By carefully configuring Admin User Groups and assigning the appropriate permissions, you can precisely control access levels for all your administrative users, ensuring secure and efficient management of your application.

4. Enforcing Authorization with PermissionRequired Decorator (General Usage)

The primary way to enforce authorization on your views, for both standard users and admin users, is by using the PermissionRequired decorator. This decorator ensures that only users (of any type) with the necessary permissions can access a particular view.

How to Use:

You can apply the PermissionRequired decorator to your view functions or methods. It accepts one or more permission strings:

  • Single Permission:

    # myapp/views.py
from lback.auth.permissions import PermissionRequired
from lback.utils.shortcuts import render

@PermissionRequired("blog.view_posts")
def view_blog_posts(request):
    # This view requires the 'blog.view_posts' permission
    # ... fetch blog posts ...
    return render(request, "blog/list.html", {"posts": posts})

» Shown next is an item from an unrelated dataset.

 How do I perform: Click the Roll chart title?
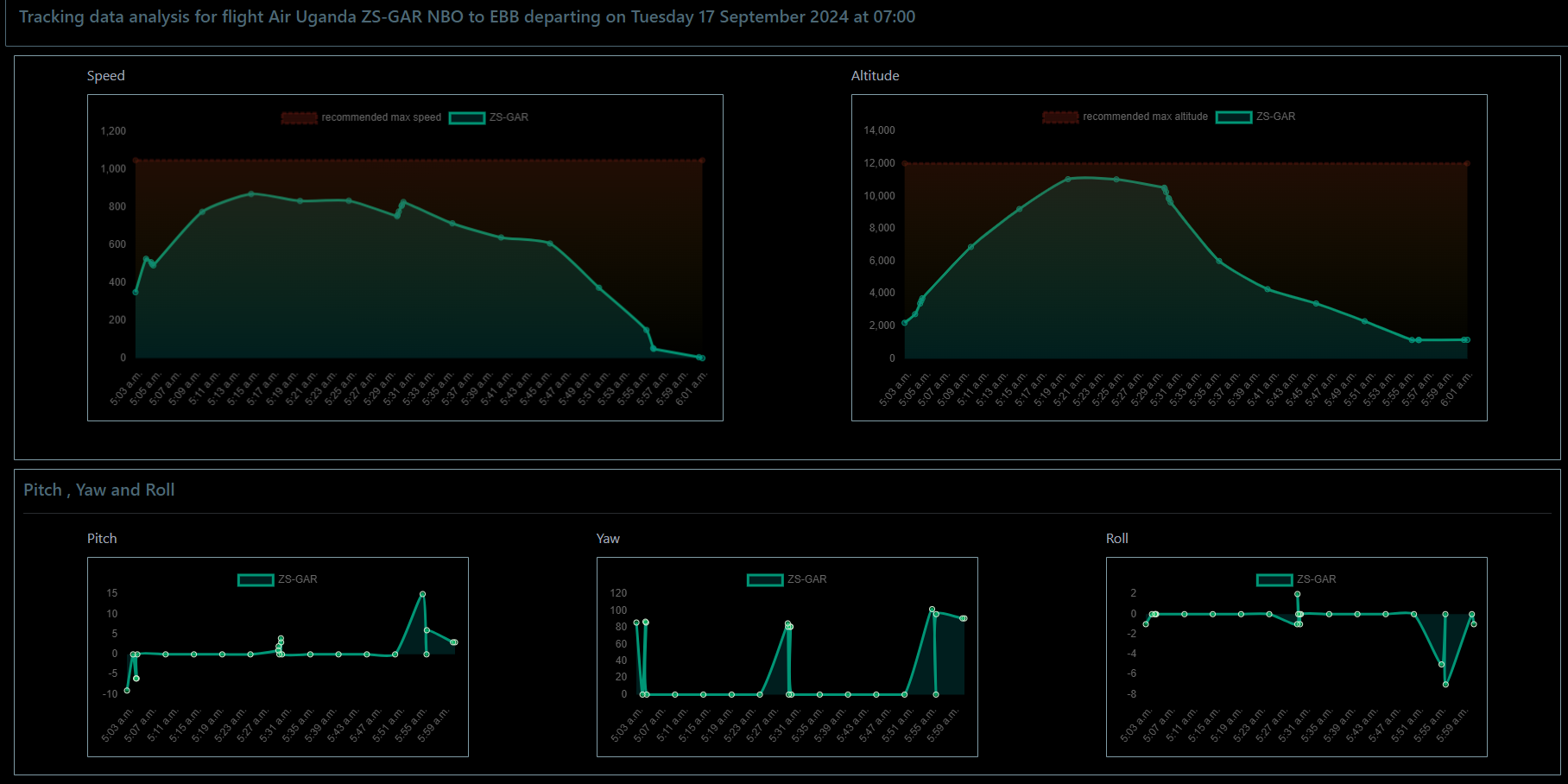coord(1116,539)
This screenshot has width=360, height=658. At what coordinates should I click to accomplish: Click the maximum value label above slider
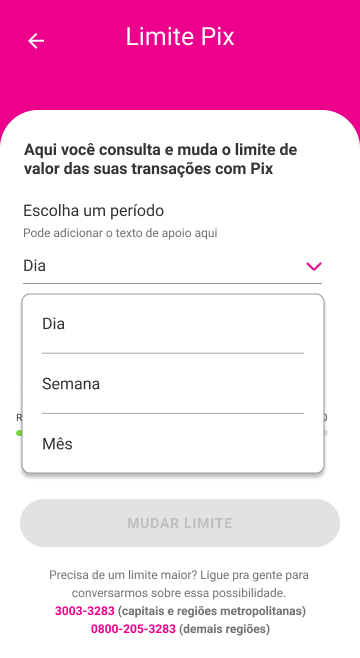[x=326, y=418]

  • Multiple Permissions (User needs ALL of them):

    # myapp/views.py
from lback.auth.permissions import PermissionRequired
from lback.utils.shortcuts import render

@PermissionRequired(["blog.add_post", "blog.publish_post"])
def create_and_publish_post(request):
    # This view requires BOTH 'blog.add_post' AND 'blog.publish_post' permissions
    # ... logic to create and publish a post ...
    return render(request, "blog/new_post_success.html")
  • Dynamic Permissions (Permissions based on request context):

    For more complex scenarios, you can provide a callable (a function) to PermissionRequired. This function will receive the request object and should return the required permission(s) dynamically.

    # myapp/views.py
from lback.auth.permissions import PermissionRequired
from lback.utils.shortcuts import render

def get_dynamic_edit_permission(request):
    # Example: permission based on the type of user or object being edited
    if request.user and request.user.is_staff: # Assuming 'is_staff' property on User model
        return "article.edit_all"
    return "article.edit_own"

@PermissionRequired(get_dynamic_edit_permission)
def edit_article_view(request, article_id):
    # Permissions are determined by the 'get_dynamic_edit_permission' function at runtime
    # ... logic to edit an article ...
    return render(request, "articles/edit.html", {"article_id": article_id})

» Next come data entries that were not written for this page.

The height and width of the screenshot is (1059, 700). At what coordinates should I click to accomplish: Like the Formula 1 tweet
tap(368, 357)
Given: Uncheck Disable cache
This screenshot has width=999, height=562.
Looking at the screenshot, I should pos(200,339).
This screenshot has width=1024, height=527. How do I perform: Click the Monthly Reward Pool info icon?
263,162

5. Permission Check Flow & Denied Access Handling

When a view decorated with PermissionRequired is accessed:

  1. The framework attempts to retrieve the authenticated user object from the request.

  2. If the user is a Supreme Admin (User ID 1) or a Super-admin (is_superuser=True), access is immediately granted.

  3. Otherwise, the system calls the user.has_permission() method for each required permission.

  4. If the user lacks any of the specified permissions, access is denied.

  5. Denied Access Handling: * If the user is not authenticated at all, they are redirected to the login page (/auth/login/) with a flash message. * If the user is authenticated but lacks the required permissions, they are redirected to a 403 Forbidden page (return_403) with a flash message indicating denied access.

6. Signals for Authorization Flow

The authorization process also dispatches signals, allowing you to hook into the permission checking lifecycle for custom logic or logging:

  • permission_check_started: Broadcast when a permission check begins.

    • Sender: PermissionRequired instance

    • Kwargs: request, required_permissions (set of permissions being checked), user (the user object), view_func_name (name of the view function).

  • permission_check_succeeded: Broadcast when a user successfully passes a permission check.

    • Sender: PermissionRequired instance

    • Kwargs: request, required_permissions, user, view_func_name.

  • permission_check_failed: Broadcast when a user fails a permission check.

    • Sender: PermissionRequired instance

    • Kwargs: request, required_permissions, user, view_func_name, reason (e.g., “user_not_authenticated”, “permission_missing”).